TASK STATEMENT
Give the number of lines in the data that contain the word "Enable"; no other text is needed.

SOURCE INFORMATION
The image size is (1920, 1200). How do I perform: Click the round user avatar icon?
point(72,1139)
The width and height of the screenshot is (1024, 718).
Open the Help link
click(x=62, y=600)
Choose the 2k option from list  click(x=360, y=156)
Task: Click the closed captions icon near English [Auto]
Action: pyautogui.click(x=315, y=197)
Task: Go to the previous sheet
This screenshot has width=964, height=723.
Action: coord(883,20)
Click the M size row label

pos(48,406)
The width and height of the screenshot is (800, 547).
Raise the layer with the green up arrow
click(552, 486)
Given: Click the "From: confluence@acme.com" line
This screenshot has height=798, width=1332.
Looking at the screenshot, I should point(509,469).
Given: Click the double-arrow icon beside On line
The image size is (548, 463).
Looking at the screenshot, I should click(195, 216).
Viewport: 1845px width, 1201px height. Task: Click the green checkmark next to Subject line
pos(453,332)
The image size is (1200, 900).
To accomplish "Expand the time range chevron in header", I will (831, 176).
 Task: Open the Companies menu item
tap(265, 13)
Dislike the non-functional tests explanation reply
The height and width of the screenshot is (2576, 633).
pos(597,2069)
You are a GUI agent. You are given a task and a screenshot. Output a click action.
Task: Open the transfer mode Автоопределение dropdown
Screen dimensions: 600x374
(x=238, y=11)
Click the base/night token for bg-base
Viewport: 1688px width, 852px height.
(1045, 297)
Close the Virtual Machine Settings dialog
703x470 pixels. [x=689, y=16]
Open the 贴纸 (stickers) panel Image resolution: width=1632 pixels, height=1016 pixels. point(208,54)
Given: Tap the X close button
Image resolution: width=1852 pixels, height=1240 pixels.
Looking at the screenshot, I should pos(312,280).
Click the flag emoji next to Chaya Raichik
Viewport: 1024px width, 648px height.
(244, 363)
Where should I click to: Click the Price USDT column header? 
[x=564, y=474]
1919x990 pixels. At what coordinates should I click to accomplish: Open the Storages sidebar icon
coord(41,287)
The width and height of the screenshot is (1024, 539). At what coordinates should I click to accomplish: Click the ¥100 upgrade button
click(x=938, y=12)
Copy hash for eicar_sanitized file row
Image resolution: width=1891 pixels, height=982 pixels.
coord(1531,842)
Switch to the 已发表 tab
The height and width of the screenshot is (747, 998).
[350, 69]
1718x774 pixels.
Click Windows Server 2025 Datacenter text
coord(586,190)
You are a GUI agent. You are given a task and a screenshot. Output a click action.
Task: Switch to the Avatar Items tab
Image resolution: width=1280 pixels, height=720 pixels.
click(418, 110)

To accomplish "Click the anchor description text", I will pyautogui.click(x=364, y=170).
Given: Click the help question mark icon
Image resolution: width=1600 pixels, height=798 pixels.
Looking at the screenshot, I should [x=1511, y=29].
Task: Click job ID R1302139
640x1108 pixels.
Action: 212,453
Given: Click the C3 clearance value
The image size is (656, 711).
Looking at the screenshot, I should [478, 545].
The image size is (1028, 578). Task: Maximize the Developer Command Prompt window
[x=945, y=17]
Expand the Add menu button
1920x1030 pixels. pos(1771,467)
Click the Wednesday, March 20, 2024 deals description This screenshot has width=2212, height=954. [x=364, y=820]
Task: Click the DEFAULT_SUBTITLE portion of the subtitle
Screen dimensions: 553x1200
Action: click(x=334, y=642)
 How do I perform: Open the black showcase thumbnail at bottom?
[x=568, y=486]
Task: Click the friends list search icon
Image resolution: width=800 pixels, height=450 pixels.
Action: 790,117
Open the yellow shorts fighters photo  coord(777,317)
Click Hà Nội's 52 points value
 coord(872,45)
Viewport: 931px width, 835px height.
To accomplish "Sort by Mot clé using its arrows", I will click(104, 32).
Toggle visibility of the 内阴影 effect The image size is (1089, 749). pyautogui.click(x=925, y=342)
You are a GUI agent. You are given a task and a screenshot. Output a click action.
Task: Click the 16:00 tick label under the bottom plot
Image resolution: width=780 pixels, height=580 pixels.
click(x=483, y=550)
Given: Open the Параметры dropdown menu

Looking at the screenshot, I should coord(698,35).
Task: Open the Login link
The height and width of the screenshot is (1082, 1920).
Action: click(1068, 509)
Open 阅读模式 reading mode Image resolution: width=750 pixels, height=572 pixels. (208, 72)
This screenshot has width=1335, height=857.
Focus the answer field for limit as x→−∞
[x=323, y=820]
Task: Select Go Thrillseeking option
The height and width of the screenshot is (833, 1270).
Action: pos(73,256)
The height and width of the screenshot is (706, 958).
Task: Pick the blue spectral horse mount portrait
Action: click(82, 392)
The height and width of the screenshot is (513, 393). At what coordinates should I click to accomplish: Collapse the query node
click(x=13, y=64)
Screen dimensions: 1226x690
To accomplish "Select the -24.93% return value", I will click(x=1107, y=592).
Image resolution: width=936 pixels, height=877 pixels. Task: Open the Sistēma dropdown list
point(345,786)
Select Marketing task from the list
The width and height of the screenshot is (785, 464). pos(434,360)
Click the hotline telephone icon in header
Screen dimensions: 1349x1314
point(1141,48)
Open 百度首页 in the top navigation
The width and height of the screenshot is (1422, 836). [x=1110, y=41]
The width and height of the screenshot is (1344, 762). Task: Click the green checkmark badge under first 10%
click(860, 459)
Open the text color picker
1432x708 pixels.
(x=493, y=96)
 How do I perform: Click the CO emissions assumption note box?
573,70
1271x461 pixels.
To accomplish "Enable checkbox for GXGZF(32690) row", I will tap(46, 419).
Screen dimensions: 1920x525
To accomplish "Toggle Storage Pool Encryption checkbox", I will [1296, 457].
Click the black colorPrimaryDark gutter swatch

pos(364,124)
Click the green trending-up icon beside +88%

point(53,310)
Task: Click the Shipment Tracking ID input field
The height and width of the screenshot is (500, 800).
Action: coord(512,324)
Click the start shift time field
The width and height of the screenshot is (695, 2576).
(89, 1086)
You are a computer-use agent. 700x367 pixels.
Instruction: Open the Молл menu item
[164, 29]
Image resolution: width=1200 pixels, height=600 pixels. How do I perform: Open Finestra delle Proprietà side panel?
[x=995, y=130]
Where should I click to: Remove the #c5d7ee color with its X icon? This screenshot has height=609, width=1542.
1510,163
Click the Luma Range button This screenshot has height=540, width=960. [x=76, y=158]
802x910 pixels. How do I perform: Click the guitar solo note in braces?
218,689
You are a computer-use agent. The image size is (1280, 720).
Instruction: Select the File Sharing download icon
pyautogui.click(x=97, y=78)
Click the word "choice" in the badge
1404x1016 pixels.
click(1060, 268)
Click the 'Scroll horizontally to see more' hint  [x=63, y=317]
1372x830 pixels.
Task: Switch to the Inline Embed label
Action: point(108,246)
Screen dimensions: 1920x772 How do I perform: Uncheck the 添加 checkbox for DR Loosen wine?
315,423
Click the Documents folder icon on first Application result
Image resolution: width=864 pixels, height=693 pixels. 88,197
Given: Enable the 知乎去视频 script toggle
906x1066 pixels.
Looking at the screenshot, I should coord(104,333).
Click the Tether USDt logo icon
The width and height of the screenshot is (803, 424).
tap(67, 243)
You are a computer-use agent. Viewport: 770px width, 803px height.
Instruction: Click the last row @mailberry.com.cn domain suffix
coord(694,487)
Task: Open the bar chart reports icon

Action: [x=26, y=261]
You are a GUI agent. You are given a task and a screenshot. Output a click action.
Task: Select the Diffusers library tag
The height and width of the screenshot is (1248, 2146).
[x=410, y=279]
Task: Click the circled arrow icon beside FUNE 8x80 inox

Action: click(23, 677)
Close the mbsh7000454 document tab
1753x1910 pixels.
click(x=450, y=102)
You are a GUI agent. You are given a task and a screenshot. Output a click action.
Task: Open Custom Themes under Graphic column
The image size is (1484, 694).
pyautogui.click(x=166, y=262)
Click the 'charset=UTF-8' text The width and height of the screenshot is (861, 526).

RESPONSE TO THIS TASK
2